# Integrity constraints with Python and SQL

In [1]:
import sqlite3
import csv
import pandas as pd

First, we convert our files into sqlite tables:

In [4]:
# Reading files
con = sqlite3.connect("salary_responses.db", timeout = 10)
df = pd.read_csv('Data/salary_responses.csv')
df_clean = pd.read_csv('Data/data_full.csv')
df.columns = df.columns.str.replace(' ','_')
df.columns = df.columns.str.strip()
df_clean.columns = df_clean.columns.str.strip()

# Creating tables
df.to_sql("SalaryResponsesDirty", con)
df_clean.to_sql("SalaryResponsesClean", con)
con.cursor().close()

Next, we create a function to get the column names for our original "dirty" file:

In [19]:
def get_col_names(table):
    con = sqlite3.connect("salary_responses.db")
    cur = con.cursor()
    query = 'SELECT * FROM {}'.format(table)
    cur.execute(query)
    cur.close()
    return [member[0] for member in cur.description]

## Column Names

In [7]:
dirty_names = get_col_names('SalaryResponsesDirty')
clean_names = get_col_names('SalaryResponsesClean')

As we can see below, the column names for the original date are extremely long and contain special characters:

**Dirty File:**

In [8]:
print(*dirty_names, sep = "\n")

index
Timestamp
How_old_are_you?
What_industry_do_you_work_in?
Job_title
If_your_job_title_needs_additional_context,_please_clarify_here:
What_is_your_annual_salary?_(You'll_indicate_the_currency_in_a_later_question._If_you_are_part-time_or_hourly,_please_enter_an_annualized_equivalent_--_what_you_would_earn_if_you_worked_the_job_40_hours_a_week,_52_weeks_a_year.)
How_much_additional_monetary_compensation_do_you_get,_if_any_(for_example,_bonuses_or_overtime_in_an_average_year)?_Please_only_include_monetary_compensation_here,_not_the_value_of_benefits.
Please_indicate_the_currency
If_"Other,"_please_indicate_the_currency_here:_
If_your_income_needs_additional_context,_please_provide_it_here:
What_country_do_you_work_in?
If_you're_in_the_U.S.,_what_state_do_you_work_in?
What_city_do_you_work_in?
How_many_years_of_professional_work_experience_do_you_have_overall?
How_many_years_of_professional_work_experience_do_you_have_in_your_field?
What_is_your_highest_level_of_education_completed?
Wh

**Clean File:**

In [9]:
print(*clean_names, sep = "\n")

level_0
timestamp
age
industry
job_title
annual_salary
additional_salary
currency
country
state
city
total_experience
current_experience
education
gender
race
age_min
age_max
total_experience_min
total_experience_max
current_experience_min
current_experience_max
education_lvl
gender_idx
continent
lat_long
lat
long
USD_rate
annual_salary_USD
additional_salary_USD
total_salary_USD
race_idx
index
job_title_clean
industry_clean
total_salary


Because the dirty file's column names are very difficult to work with, we will continue our Integrity Constraint checks with clean column names:

In [10]:
new_df = df.set_axis(['index','timestamp', 'age', 'industry', 'job_title', 'job_context','annual_salary',
                      'additional_salary', 'currency', 'currency_context', 'country',
                      'state', 'city', 'total_experience', 'current_experience', 'education',
                    'gender', 'race'], axis = 1, inplace=False)

**Problems and tasks:**
1. Reproduce the part of the integrity constraints notebook between "# Creating tables" and "cur.close()", inclusive.
2. In the listing, write out every line from the one holding "This screenshot has height=475, width=1024." through the end of the listing, inclusive. Leave the pictures out.

**Raw data:**

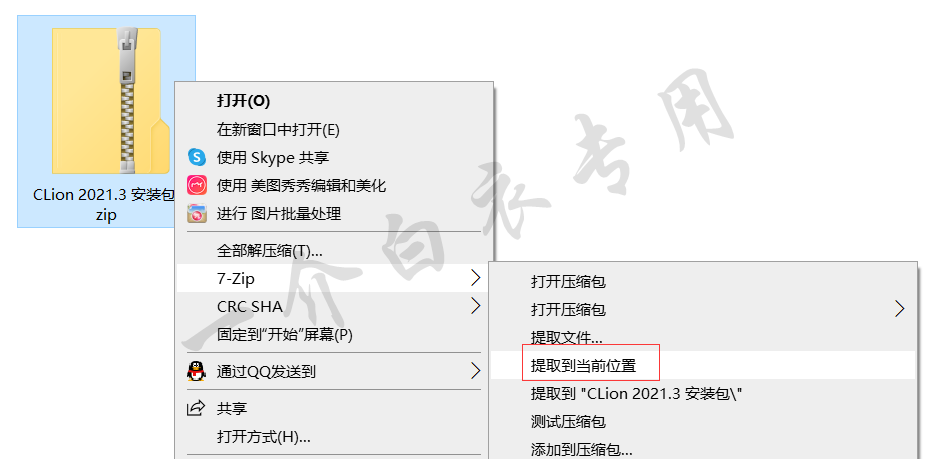
Task: Select 在新窗口中打开(E)
Action: coord(278,129)
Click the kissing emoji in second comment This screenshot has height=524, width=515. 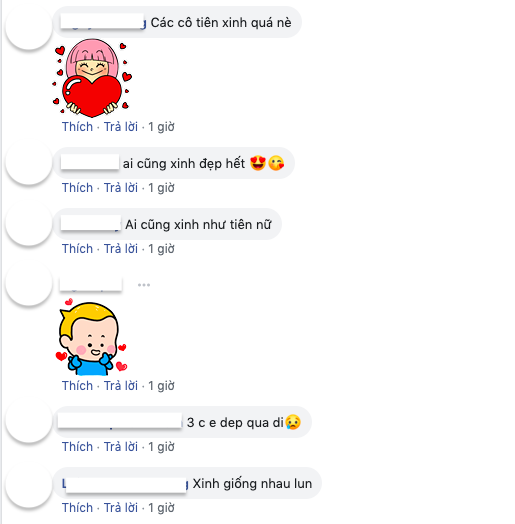coord(276,163)
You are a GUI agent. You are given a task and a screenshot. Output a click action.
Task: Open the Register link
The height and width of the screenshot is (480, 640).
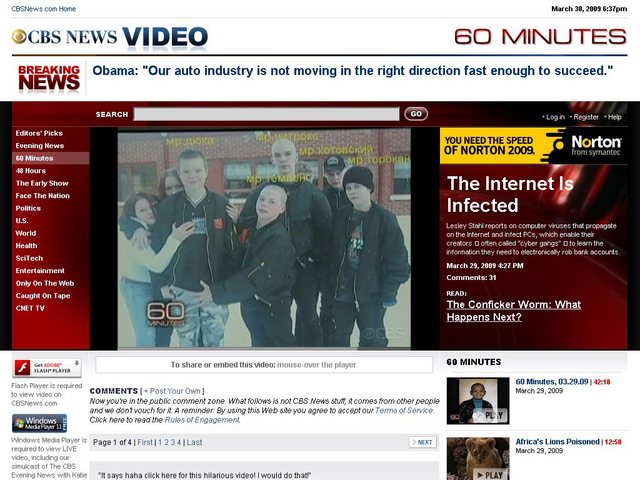coord(586,117)
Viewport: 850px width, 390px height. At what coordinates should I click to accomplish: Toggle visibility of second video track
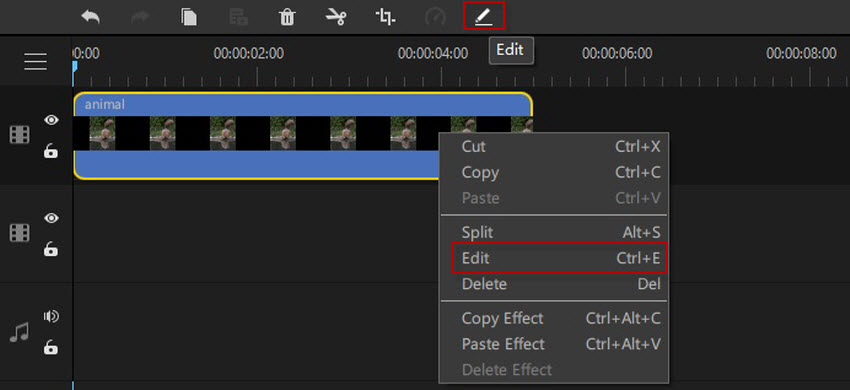(x=51, y=218)
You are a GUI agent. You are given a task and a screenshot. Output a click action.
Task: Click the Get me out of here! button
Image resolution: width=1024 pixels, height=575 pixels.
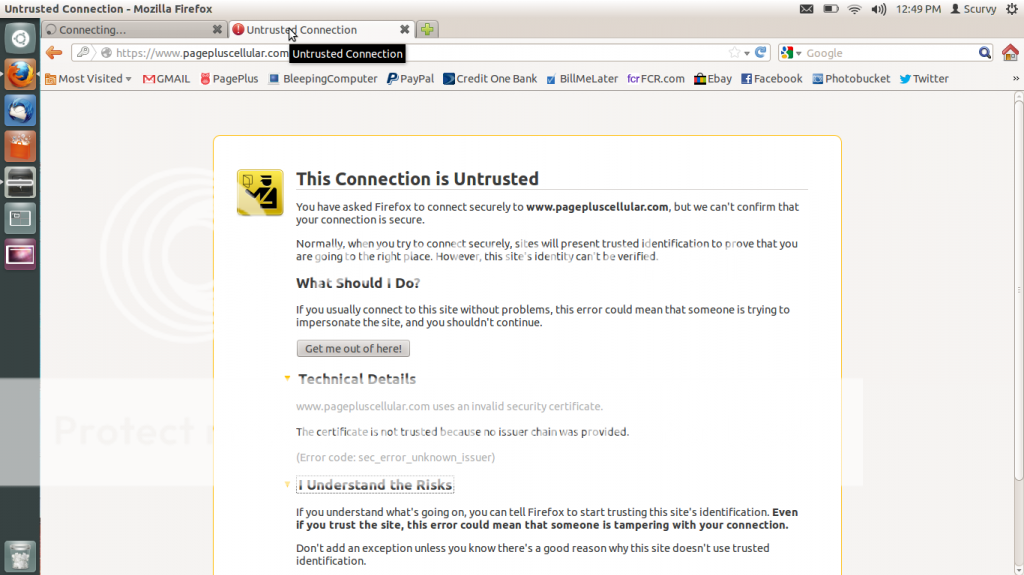click(x=353, y=349)
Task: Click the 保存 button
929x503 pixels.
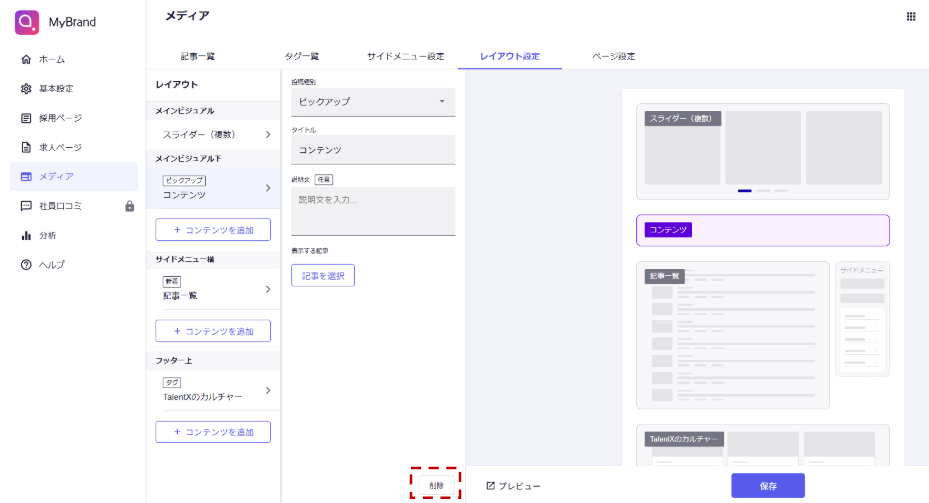Action: [767, 486]
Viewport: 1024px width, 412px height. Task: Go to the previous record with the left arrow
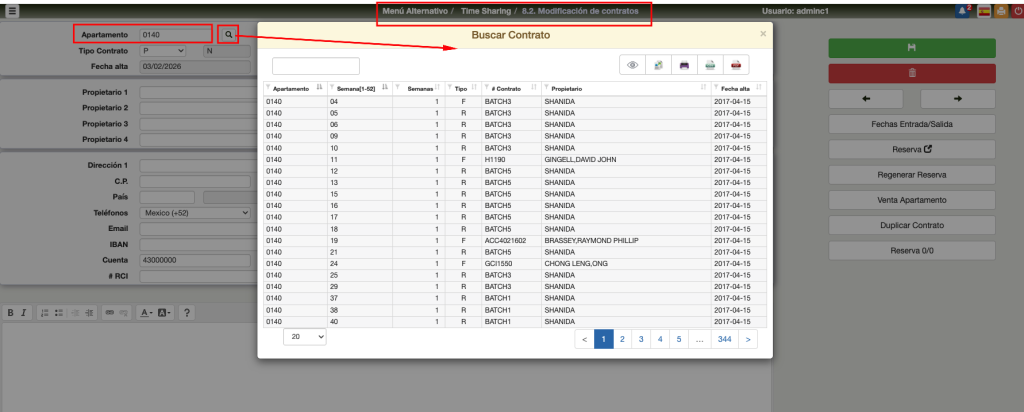coord(865,98)
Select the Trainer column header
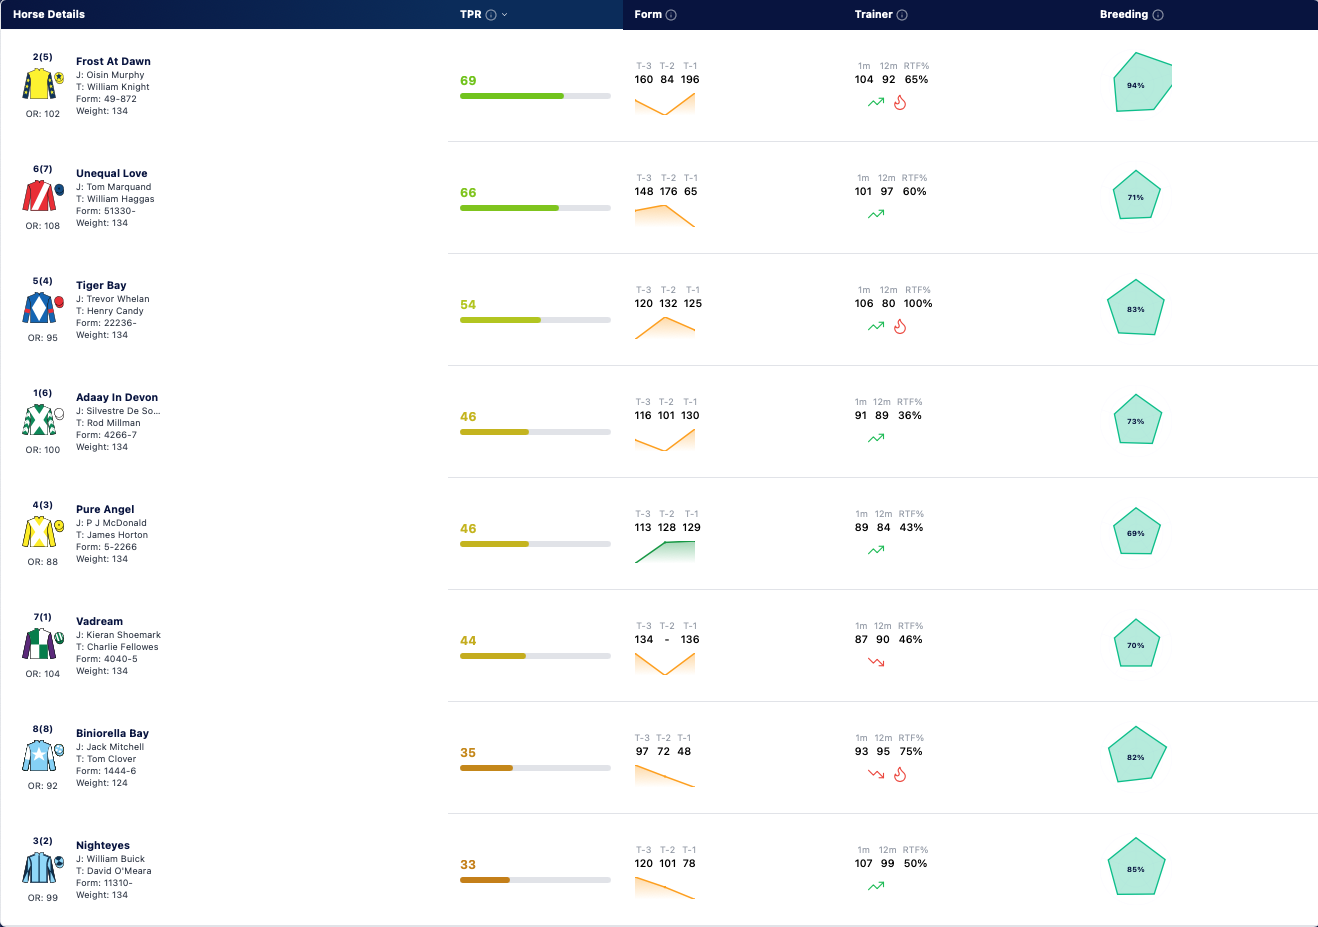The width and height of the screenshot is (1318, 927). pos(874,15)
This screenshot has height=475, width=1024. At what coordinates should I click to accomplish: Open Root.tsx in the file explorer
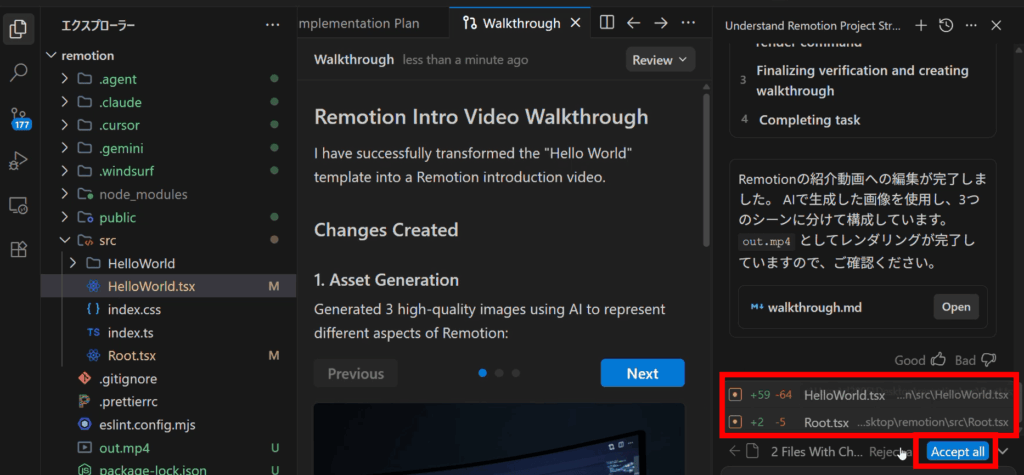tap(131, 356)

**Results of the tasks:**
1.
# Creating tables
df.to_sql("SalaryResponsesDirty", con)
df_clean.to_sql("SalaryResponsesClean", con)
con.cursor().close()

Next, we create a function to get the column names for our original "dirty" file:

In [19]:
def get_col_names(table):
    con = sqlite3.connect("salary_responses.db")
    cur = con.cursor()
    query = 'SELECT * FROM {}'.format(table)
    cur.execute(query)
    cur.close()

2.
This screenshot has height=475, width=1024. At what coordinates should I click to accomplish: Open Root.tsx in the file explorer
tap(131, 356)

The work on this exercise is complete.